§ Required action: The answer is all of the data, repeated exactly.

§ Stored data entries:
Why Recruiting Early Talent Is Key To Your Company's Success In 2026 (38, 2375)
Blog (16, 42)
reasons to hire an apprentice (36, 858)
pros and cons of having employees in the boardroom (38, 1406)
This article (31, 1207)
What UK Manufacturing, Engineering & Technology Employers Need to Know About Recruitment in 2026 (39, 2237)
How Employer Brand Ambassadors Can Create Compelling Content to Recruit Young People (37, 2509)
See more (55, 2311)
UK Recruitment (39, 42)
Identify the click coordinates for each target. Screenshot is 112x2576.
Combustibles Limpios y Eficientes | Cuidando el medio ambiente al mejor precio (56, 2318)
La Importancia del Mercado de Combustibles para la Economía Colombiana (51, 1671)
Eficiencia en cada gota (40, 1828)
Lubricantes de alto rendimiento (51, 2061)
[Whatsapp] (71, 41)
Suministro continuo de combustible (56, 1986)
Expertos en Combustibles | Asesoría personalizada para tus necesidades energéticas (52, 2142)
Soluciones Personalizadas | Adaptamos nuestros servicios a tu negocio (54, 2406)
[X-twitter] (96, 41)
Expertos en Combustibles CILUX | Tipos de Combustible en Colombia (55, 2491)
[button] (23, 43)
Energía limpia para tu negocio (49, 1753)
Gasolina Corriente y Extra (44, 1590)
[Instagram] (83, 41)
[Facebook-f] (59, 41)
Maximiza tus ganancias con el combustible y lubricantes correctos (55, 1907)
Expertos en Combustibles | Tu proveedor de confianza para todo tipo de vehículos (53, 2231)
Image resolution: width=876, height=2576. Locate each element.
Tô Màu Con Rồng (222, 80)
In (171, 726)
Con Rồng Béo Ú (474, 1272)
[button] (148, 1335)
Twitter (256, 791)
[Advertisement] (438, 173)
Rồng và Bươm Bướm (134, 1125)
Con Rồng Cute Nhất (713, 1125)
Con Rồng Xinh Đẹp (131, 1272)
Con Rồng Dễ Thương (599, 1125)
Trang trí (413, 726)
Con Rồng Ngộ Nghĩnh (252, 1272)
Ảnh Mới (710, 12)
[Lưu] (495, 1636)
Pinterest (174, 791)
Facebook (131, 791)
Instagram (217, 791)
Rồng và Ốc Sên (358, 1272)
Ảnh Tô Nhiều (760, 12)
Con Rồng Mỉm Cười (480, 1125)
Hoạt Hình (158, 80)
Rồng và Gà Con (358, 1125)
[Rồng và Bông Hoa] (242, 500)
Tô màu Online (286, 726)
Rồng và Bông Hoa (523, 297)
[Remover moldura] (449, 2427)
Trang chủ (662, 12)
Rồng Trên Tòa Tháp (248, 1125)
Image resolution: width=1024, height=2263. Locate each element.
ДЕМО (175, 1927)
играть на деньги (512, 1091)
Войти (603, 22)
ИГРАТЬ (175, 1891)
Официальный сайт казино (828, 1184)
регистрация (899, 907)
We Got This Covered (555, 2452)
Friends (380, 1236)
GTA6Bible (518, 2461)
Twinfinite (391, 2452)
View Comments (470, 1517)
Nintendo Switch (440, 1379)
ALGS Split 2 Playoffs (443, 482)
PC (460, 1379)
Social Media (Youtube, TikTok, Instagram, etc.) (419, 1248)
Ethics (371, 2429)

§ Solution to this exercise:
Why Recruiting Early Talent Is Key To Your Company's Success In 2026 (38, 2375)
Blog (16, 42)
reasons to hire an apprentice (36, 858)
pros and cons of having employees in the boardroom (38, 1406)
This article (31, 1207)
What UK Manufacturing, Engineering & Technology Employers Need to Know About Recruitment in 2026 (39, 2237)
How Employer Brand Ambassadors Can Create Compelling Content to Recruit Young People (37, 2509)
See more (55, 2311)
UK Recruitment (39, 42)
Identify the click coordinates for each target. Screenshot is 112x2576.
Combustibles Limpios y Eficientes | Cuidando el medio ambiente al mejor precio (56, 2318)
La Importancia del Mercado de Combustibles para la Economía Colombiana (51, 1671)
Eficiencia en cada gota (40, 1828)
Lubricantes de alto rendimiento (51, 2061)
[Whatsapp] (71, 41)
Suministro continuo de combustible (56, 1986)
Expertos en Combustibles | Asesoría personalizada para tus necesidades energéticas (52, 2142)
Soluciones Personalizadas | Adaptamos nuestros servicios a tu negocio (54, 2406)
[X-twitter] (96, 41)
Expertos en Combustibles CILUX | Tipos de Combustible en Colombia (55, 2491)
[button] (23, 43)
Energía limpia para tu negocio (49, 1753)
Gasolina Corriente y Extra (44, 1590)
[Instagram] (83, 41)
[Facebook-f] (59, 41)
Maximiza tus ganancias con el combustible y lubricantes correctos (55, 1907)
Expertos en Combustibles | Tu proveedor de confianza para todo tipo de vehículos (53, 2231)
Image resolution: width=876, height=2576. Locate each element.
Tô Màu Con Rồng (222, 80)
In (171, 726)
Con Rồng Béo Ú (474, 1272)
[button] (148, 1335)
Twitter (256, 791)
[Advertisement] (438, 173)
Rồng và Bươm Bướm (134, 1125)
Con Rồng Cute Nhất (713, 1125)
Con Rồng Xinh Đẹp (131, 1272)
Con Rồng Dễ Thương (599, 1125)
Trang trí (413, 726)
Con Rồng Ngộ Nghĩnh (252, 1272)
Ảnh Mới (710, 12)
[Lưu] (495, 1636)
Pinterest (174, 791)
Facebook (131, 791)
Instagram (217, 791)
Rồng và Ốc Sên (358, 1272)
Ảnh Tô Nhiều (760, 12)
Con Rồng Mỉm Cười (480, 1125)
Hoạt Hình (158, 80)
Rồng và Gà Con (358, 1125)
[Rồng và Bông Hoa] (242, 500)
Tô màu Online (286, 726)
Rồng và Bông Hoa (523, 297)
[Remover moldura] (449, 2427)
Trang chủ (662, 12)
Rồng Trên Tòa Tháp (248, 1125)
Image resolution: width=1024, height=2263. Locate each element.
ДЕМО (175, 1927)
играть на деньги (512, 1091)
Войти (603, 22)
ИГРАТЬ (175, 1891)
Официальный сайт казино (828, 1184)
регистрация (899, 907)
We Got This Covered (555, 2452)
Friends (380, 1236)
GTA6Bible (518, 2461)
Twinfinite (391, 2452)
View Comments (470, 1517)
Nintendo Switch (440, 1379)
ALGS Split 2 Playoffs (443, 482)
PC (460, 1379)
Social Media (Youtube, TikTok, Instagram, etc.) (419, 1248)
Ethics (371, 2429)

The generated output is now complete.